Только мы вошли в коридор, открылась дверь и из нее пулей вылетел молодой человек, наскочил на косяк и повис на нем, как бы очень нуждаясь в поддержке.
Он сказал высоким возбужденным голосом:
— Ой, Саймон, я как раз… — но увидел меня и театрально замер в потоке света, некрасивый, определенно слабый и совершенно неуверенный в себе. Ему явно хотелось улизнуть обратно в комнату. Он был высоким, худым, обгорал на солнце. Глаза — бледно-голубые, такие бывают у моряков, которые часто смотрят вдаль. Слабый чувственный рот и сильные уродливые руки мастера. Ему было года двадцать три, но маленькая бородка заставляла его выглядеть на девятнадцать. Волосы выгорели, и напоминали сухую траву.
Саймон сказал:
— Привет, Нигель. Это — Камилла Хэвен, она остановилась в «Аполлоне». Я привел ее сюда выпить, и она хочет посмотреть твои рисунки. Не возражаешь?
— Конечно, нет. Вовсе нет. Восхищен, — сказал Нигель немного заикаясь, — п-проходите в комнату, там и выпьем.
Он уступил нам дорогу, еще больше покраснев, и я подумала, уж не пил ли он один. Глаза у него были чудные, он вроде как очень старался сосредоточиться, взять себя в руки.
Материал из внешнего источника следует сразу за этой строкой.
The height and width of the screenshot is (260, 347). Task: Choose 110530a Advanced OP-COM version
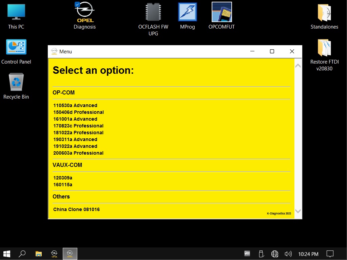[75, 105]
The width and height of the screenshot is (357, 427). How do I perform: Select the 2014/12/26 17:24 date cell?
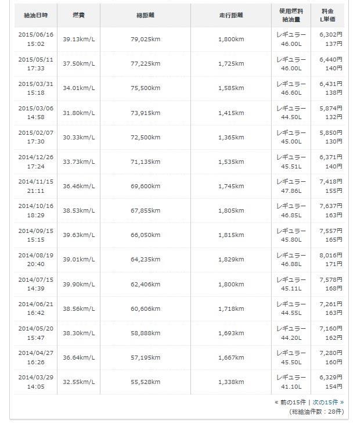pos(35,162)
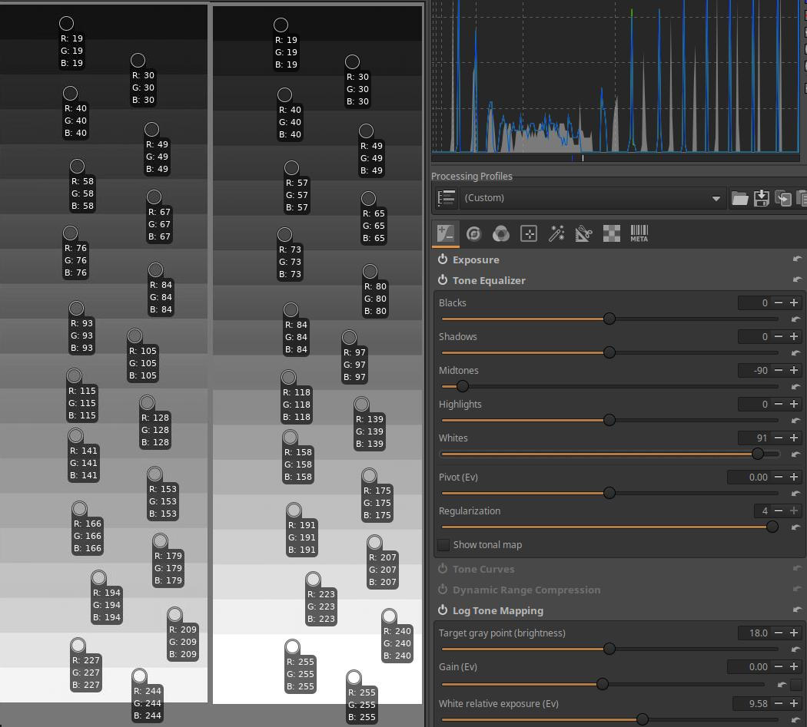
Task: Toggle the profile fill mode button
Action: [x=446, y=198]
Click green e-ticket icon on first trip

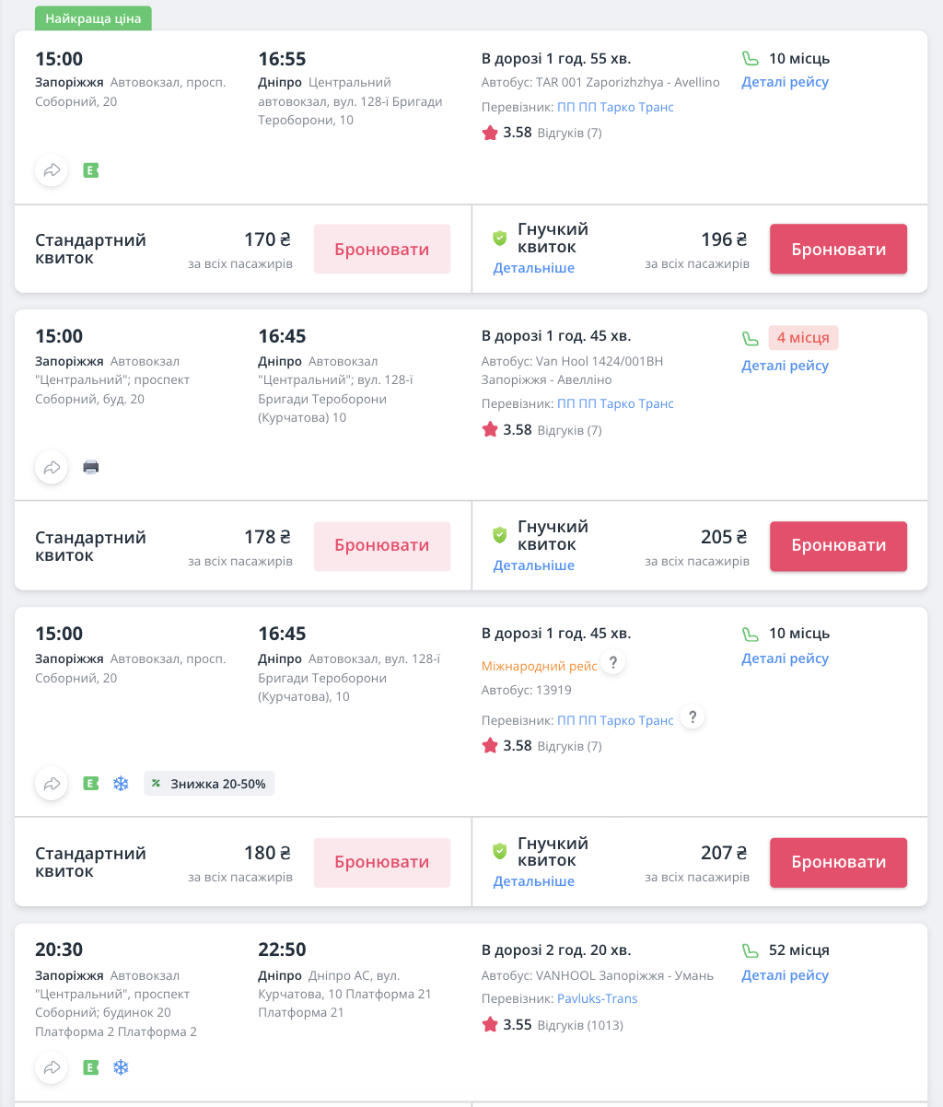90,170
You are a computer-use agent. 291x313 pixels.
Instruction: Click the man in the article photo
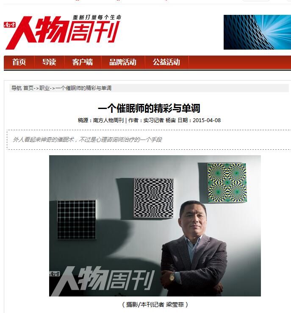click(193, 249)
В комнате был беспорядок, впрочем довольно приятный. Художественная натура хозяина проявлялась здесь намного сильнее, чем в его внешности, и выплескивалась в эту монашескую келью. У подножия кровати рюкзак наполовину изверг свое содержимое — веревку, носовые платки, которыми явно вытирали краску, три апельсина и книжку «Избранные стихи Дилана Томаса». На умывальнике висело полотенце, яркое, как подсолнух, на кровати — пижама с бирюзовыми полосами. На всех стенах булавками приколоты наброски, рисунки в разном стиле — грубые и нежные, карандашом, мелками, акварелью.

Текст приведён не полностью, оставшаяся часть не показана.